Billionaire Druckenmiller setzt stark auf Alphabet und Amazon, während KI-Cloud-Umsätze explosionsartig steigen

TLDR

  • Der Milliardär Stanley Druckenmiller kaufte zum zweiten Quartal in Folge Aktien von Alphabet und Amazon
  • Er erhöhte seine Alphabet-Position im Q4 um 277 % und seine Amazon-Position um 69 %
  • Druckenmiller hatte sich zuvor von Nvidia und Palantir getrennt und sein Engagement auf diese beiden Werte verlagert
  • Google Cloud verzeichnete ein Umsatzwachstum von 48 % und AWS beschleunigte sein Wachstum auf 24 % im Jahresvergleich
  • Beide Aktien werden mit einem deutlichen Abschlag zu ihren durchschnittlichen Cashflow-Multiplikatren der letzten fünf Jahre gehandelt

(SeaPRwire) –   Stanley Druckenmiller, der Milliardär hinter der Duquesne Family Office, kaufte im vierten Quartal 2025 weitere Aktien von Alphabet und Amazon. Es war das zweite Quartal in Folge, in dem er beide Aktien erwarb.

Seine 13F-Einreichung bei der SEC zeigte, dass er 282.800 Aktien der Alphabet Class A und 300.870 Amazon-Aktien hinzukaufte. Dadurch stieg seine Alphabet-Position um 277 % und seine Amazon-Position um 69 %.

Amazon.com, Inc., AMZN
AMZN Stock Card

Druckenmiller hat sich seinen Ruf mit annualisierten Renditen von etwa 30 % in den Jahren 1981 bis 2010 erarbeitet. Seine Schritte werden von institutionellen Anlegern genau beobachtet.

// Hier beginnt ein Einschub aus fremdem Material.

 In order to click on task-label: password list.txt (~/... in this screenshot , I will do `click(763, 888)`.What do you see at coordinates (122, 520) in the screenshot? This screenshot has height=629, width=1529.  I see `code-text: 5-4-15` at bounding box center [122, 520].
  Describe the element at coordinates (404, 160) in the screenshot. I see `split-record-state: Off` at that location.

Er hatte zuvor Positionen in Nvidia und Palantir gehalten, diese aber verkauft. Seine Aufmerksamkeit hat er seither auf Alphabet und Amazon verlagert.

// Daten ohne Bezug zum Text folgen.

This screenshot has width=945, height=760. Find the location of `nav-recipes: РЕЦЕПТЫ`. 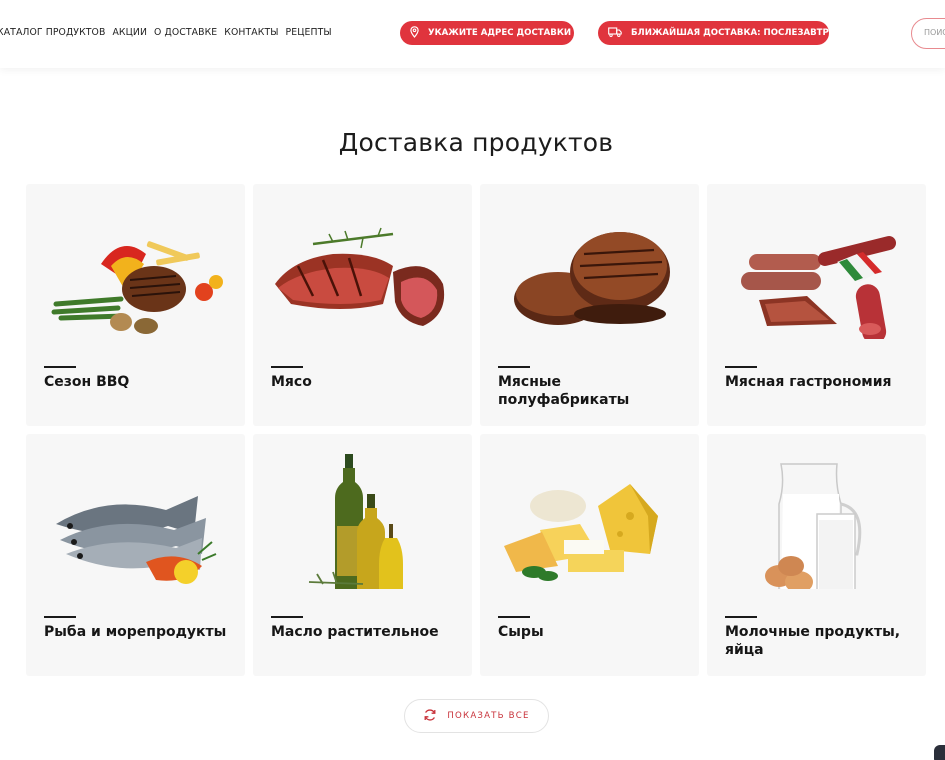

nav-recipes: РЕЦЕПТЫ is located at coordinates (309, 32).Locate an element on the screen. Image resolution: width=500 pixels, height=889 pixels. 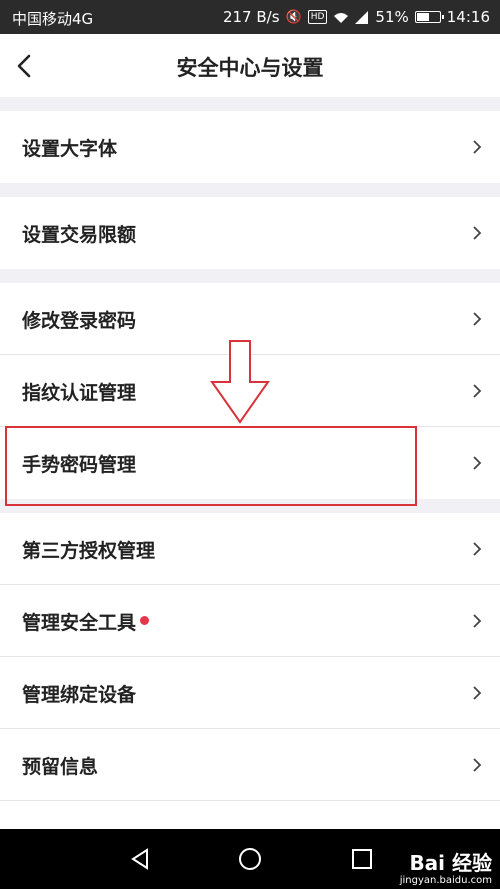
wifi-icon is located at coordinates (342, 18).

Die Anziehungskraft beider Unternehmen liegt in ihren Cloud-Plattformen. Alphabet betreibt Google Cloud, den drittgrößten Cloud-Infrastrukturdienst der Welt. Amazon betreibt AWS, den globalen Marktführer.

KI treibt das Cloud-Wachstum an

Google Cloud verzeichnete im vierten Quartal ein Umsatzwachstum von 48 %. AWS beschleunigte seine Wachstumsrate im Vergleich zum Vorjahreszeitraum wieder auf 24 %.

Alphabet Inc., GOOGL
GOOGL Stock Card

Beide Plattformen erweitern ihre Angebote um generative KI-Tools und Features für große Sprachmodelle. Dies zieht neue Unternehmenskunden an und erweitert bestehende Verträge.

Alphabet hält über Google zudem einen Anteil von rund 90 % am globalen Internetsuchmarkt. Amazon betreibt den dominanten Online-Einzelhandelsmarktplatz in den Vereinigten Staaten.

Es handelt sich hierbei nicht um reine KI-Werte. Beide Unternehmen verfügen außerhalb ihrer Cloud-Sparten über große, stabile Umsatzgrundlagen.

Bewertungen erscheinen im historischen Vergleich günstig

Alphabet wird derzeit mit dem 14,3-fachen seines prognostizierten Cashflows für 2027 gehandelt. Amazon liegt mit dem 9,7-fachen des geschätzten Cashflows für dieses Jahr sogar noch niedriger.

Im Vergleich zu ihren Fünfjahresdurchschnitten notiert Alphabet mit einem Abschlag von 20 % und Amazon mit einem Abschlag von 48 %. Das macht beide Aktien auf Cashflow-Basis historisch günstig.

Laut Schätzungen von PwC wird KI bis 2030 einen globalen wirtschaftlichen Mehrwert von mehr als 15 Billionen US-Dollar schaffen. Druckenmillers Käufe deuten darauf hin, dass er Alphabet und Amazon als zentrale Nutznießer dieser Entwicklung sieht.

Seine Q4-Einreichung zeigte auch eine Reduzierung der Position in Taiwan Semiconductor Manufacturing um 29 %. Dieser Schritt spiegelt eine Rotation von chipplastigen Werten hin zu Unternehmen wider, die KI-Anwendungen entwickeln.

Die 13F-Daten beziehen sich auf Positionen zum Ende des vierten Quartals 2025 und wurden bis zur Frist am 17. Februar 2026 eingereicht.